セッティングで若干注意しておくことを記しておこう。
- 真空管の保護用クッションをはずす
- 届いたときには輸送中の破損を避けるために300Bに緩衝材が巻いてある。はずすのを忘れるとたぶんまずい。熱で溶けるんじゃないかな?手前のカバーを上に持ち上げてはずすと、4本の真空管が確認できる。この奥の2本が300Bだ。手前のが6SN7だ。
- スピーカー端子の接続は間違えぬように
- このアンプは接続するスピーカーのインピーダンスによって接続方法が違う。端子は3角形が一組になっている。マイナスが3角形の頂点、プラス側がその下二つである。6Ωの端子が電源端子側、8Ωの端子がRCA入力端子側である。左右とも同じ配置だ。
- 火傷には注意を
- 真空管は触れば十分に暑い。せっかくカバーが付属しているので使った方がよいかと…。音に影響するかは不明。共振するほど大音量にはできないので、安心できるんじゃないかと思っている。ちなみに今はカバーをかけていない。見せびらかすためだ(笑)。たぶん三日もすればカバーをかけるだろう。

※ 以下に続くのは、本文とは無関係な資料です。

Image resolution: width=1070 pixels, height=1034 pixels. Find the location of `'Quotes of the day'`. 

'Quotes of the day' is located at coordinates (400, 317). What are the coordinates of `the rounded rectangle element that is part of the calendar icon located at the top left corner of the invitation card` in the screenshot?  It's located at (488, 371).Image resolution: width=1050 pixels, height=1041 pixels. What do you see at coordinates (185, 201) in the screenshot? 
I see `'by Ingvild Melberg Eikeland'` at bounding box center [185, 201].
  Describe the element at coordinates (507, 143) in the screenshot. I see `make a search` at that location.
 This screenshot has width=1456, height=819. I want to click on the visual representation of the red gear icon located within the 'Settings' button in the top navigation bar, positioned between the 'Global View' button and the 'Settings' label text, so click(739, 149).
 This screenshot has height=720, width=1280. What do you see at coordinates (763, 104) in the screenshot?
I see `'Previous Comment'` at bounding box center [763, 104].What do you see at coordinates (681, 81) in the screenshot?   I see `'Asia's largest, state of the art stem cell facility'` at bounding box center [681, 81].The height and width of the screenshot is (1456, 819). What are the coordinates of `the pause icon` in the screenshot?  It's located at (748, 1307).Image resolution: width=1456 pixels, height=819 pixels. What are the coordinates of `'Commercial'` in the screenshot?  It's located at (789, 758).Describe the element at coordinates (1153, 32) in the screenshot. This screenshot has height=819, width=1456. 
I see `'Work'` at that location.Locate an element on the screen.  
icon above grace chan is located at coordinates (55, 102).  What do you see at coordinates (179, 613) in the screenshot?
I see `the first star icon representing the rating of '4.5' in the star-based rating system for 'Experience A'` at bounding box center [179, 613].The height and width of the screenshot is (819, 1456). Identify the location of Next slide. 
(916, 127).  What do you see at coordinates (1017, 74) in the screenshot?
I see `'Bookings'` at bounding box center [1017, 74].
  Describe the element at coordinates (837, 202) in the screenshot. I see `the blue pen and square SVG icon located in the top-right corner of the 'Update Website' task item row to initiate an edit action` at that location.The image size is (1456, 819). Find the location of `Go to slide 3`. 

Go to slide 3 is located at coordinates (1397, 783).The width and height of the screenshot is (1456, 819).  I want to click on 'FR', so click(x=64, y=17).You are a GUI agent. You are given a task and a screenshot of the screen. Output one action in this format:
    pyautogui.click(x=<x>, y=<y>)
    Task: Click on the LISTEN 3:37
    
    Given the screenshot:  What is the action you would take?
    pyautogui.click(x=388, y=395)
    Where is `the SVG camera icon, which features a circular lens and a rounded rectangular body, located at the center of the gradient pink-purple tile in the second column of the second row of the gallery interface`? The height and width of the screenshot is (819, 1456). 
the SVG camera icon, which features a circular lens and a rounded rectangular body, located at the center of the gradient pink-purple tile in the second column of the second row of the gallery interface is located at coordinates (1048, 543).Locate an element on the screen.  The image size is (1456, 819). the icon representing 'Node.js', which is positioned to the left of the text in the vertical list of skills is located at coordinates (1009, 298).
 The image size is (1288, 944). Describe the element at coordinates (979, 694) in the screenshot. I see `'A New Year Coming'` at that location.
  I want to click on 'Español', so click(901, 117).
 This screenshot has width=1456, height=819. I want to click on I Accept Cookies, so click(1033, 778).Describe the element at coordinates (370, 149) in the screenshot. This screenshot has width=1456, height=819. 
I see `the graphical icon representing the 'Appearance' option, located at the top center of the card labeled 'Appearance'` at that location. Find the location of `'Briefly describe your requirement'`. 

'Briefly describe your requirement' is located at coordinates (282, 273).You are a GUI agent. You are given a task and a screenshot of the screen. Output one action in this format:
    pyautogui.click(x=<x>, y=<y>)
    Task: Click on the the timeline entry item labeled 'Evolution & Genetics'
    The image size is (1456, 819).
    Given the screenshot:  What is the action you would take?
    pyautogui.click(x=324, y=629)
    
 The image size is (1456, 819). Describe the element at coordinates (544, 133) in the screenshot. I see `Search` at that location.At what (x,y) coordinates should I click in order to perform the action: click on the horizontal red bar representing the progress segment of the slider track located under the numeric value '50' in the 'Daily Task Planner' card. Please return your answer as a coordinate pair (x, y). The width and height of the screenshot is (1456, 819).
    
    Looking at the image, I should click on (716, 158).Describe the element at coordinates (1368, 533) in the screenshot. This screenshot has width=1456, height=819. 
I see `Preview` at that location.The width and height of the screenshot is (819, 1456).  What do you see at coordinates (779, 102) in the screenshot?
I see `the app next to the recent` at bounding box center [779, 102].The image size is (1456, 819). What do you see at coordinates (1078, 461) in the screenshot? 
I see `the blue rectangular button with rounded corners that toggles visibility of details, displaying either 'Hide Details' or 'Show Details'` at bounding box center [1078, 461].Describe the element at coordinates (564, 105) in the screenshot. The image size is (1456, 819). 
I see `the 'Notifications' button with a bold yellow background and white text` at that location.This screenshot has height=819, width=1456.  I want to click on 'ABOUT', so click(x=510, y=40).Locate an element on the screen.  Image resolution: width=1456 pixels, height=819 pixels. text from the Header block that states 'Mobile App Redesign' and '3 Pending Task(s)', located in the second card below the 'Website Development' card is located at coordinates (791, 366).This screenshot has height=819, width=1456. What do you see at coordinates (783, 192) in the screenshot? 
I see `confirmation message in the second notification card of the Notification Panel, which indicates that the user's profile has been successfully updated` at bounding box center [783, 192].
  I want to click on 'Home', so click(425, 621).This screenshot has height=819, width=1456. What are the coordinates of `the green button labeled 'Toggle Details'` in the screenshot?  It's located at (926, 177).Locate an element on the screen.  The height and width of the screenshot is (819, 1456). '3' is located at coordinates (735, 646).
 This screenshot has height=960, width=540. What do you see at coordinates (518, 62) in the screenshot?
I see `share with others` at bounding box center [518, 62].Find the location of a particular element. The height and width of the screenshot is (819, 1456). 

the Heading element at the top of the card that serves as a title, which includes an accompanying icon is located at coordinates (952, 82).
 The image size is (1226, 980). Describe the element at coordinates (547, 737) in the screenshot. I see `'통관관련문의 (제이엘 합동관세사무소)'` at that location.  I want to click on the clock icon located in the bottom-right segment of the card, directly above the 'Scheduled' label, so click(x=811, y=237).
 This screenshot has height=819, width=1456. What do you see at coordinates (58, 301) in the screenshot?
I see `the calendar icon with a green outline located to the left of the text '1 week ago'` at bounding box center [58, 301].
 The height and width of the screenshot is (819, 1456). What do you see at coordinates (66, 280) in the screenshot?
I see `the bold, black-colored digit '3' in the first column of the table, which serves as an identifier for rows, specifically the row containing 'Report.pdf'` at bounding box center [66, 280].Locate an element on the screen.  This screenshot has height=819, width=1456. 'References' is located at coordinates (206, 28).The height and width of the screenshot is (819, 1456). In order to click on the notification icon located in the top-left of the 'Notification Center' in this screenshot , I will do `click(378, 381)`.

音が出た!8時くらいからごそごそして、ようやく現状復帰。CDプレーヤとHDDレコーダを接続してみた。現在聴いているのはリュートと歌のディスク。ルネサンスのものだ。印象は
- あれっ?演奏者が近い?!
- 言葉がはっきり聞こえる
- リュートの弦の音が美しい
という感じ。オーディオ的にどんな表現をするのかはよくわからない。このアンプは「音が透明だ、柔らかな音がする、小編成の音楽に向いている、ちょっと力感が足りない」なんて言われているが、「そうかいな?!」というのが私の印象。「透明」ってどんなんだろう…。もしこういうのを透明だというのだとすると、今まで聴いていたのはベールがかかっていた、ということになる。こいつなら楽器がどんなことをしてるのかもよく分かるんじゃないかと思う。「柔らかい音」ってどんなんだろう。むしろ実在感のある音だ。「あ~、こんな音録音されてた?」と思えるくらい。このリュートの感触を「柔らかな音」と呼ぶのかな?
とにかく音が出てから2時間。これから一月後にどう化けるかな?
さて、その後このアンプは出力管の300Bを交換して使っている。今はJJというメーカーのもの。付属しているものも良い物だと思うのだが、やはりこれはひと味違う。
300Bという真空管はそもそも今から60年以上前に、映画館の音声用に作られたのだとか。オリジナルはウェスタン・エレクトリックというアメリカのメーカー。このメーカーは今でも300Bを復刻生産しているがその値段がとんでもなく高い、わしら貧乏人には買えない(笑)。ということで、そこそこの値段で買えるのが中国製・ロシア製・チェコ製となる。それでもけっこう良いと思うんだが。